State how many lines in the records below contain the word "Open", and reply with that number alone.

Stored rows:
# # # # #

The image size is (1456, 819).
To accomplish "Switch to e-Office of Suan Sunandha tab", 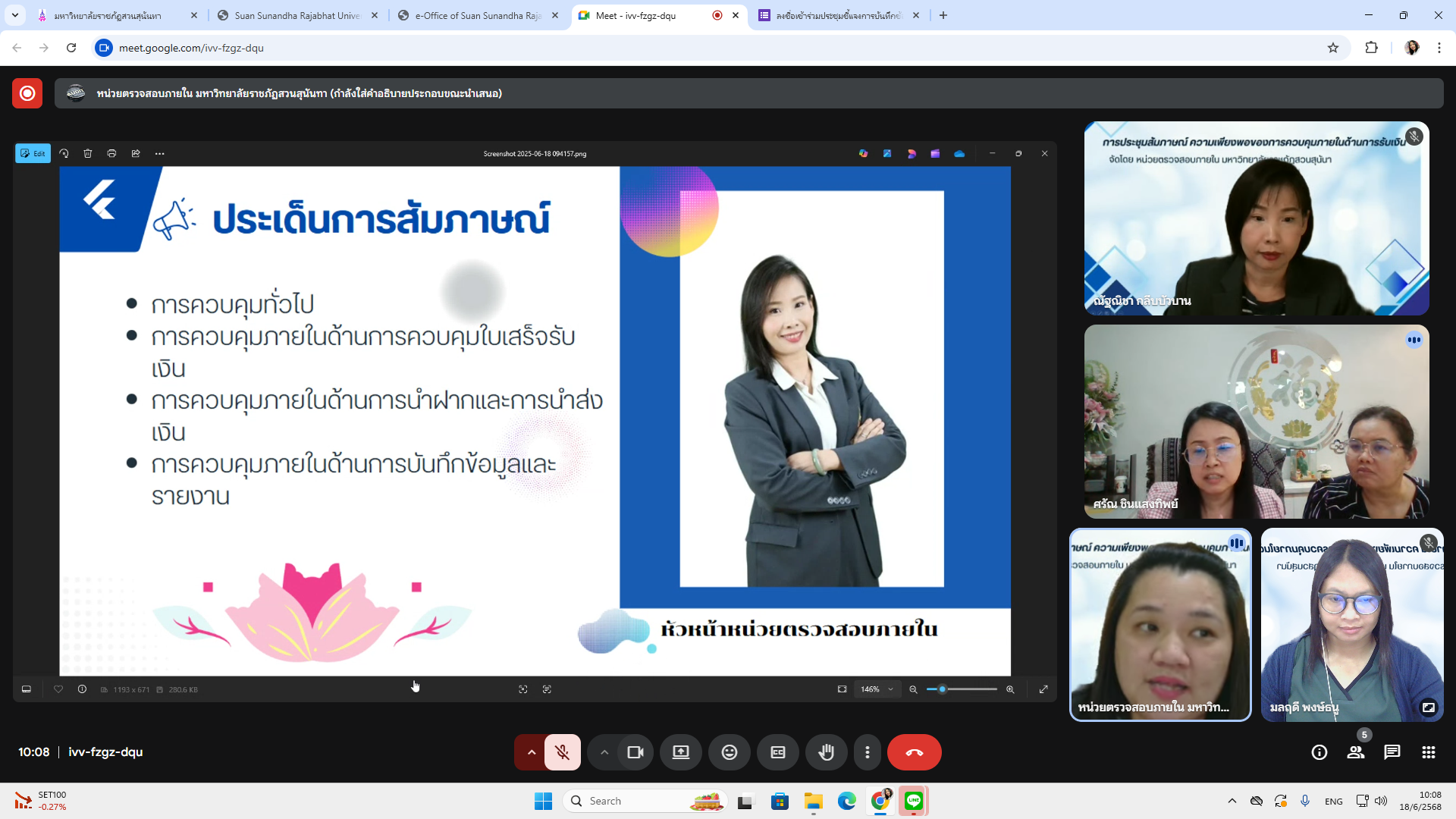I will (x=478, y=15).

# # # # #

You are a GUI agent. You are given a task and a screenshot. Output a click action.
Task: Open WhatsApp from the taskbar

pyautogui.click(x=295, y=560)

# # # # #

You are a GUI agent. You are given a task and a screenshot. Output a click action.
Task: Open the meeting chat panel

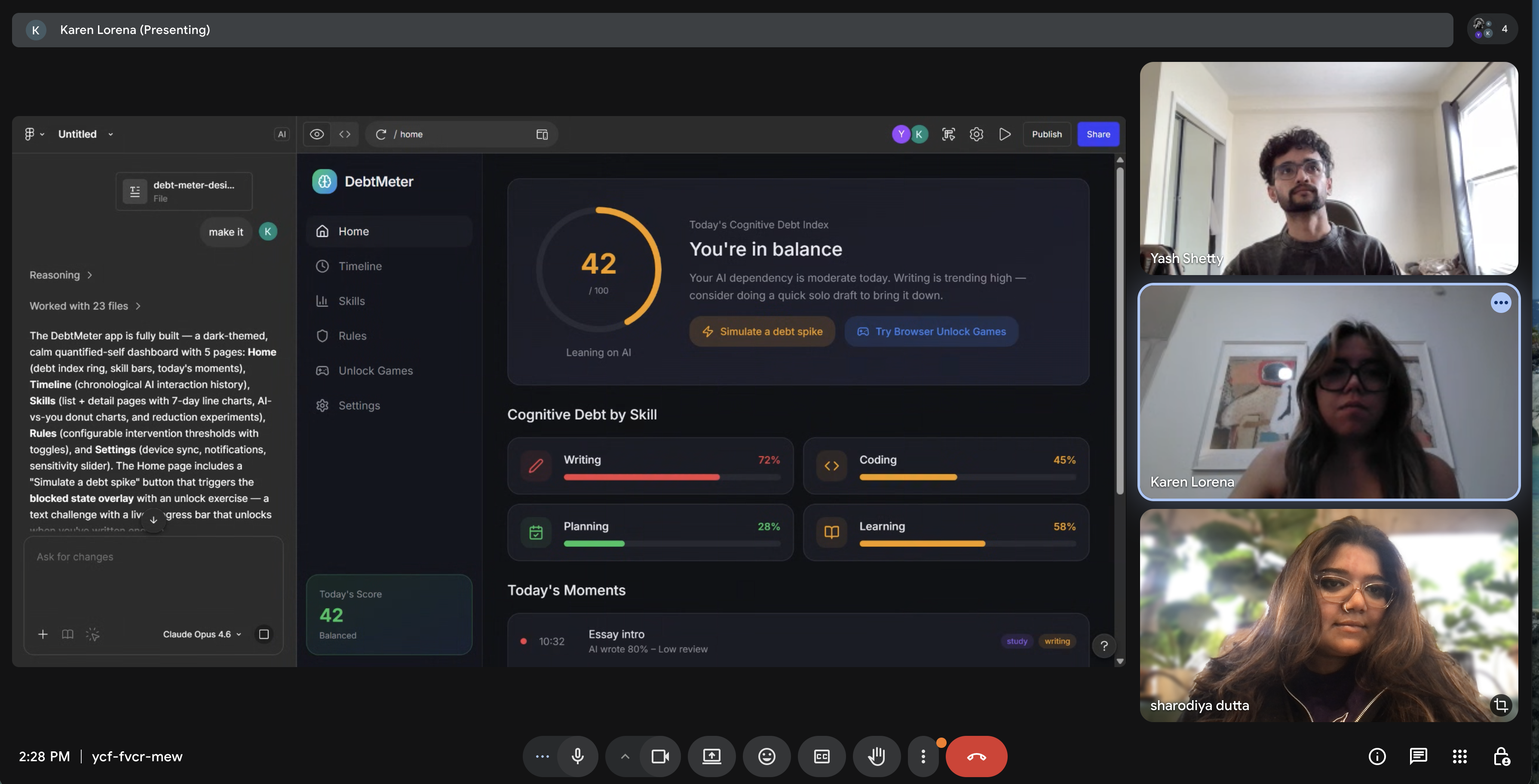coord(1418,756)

# # # # #

Reply: 2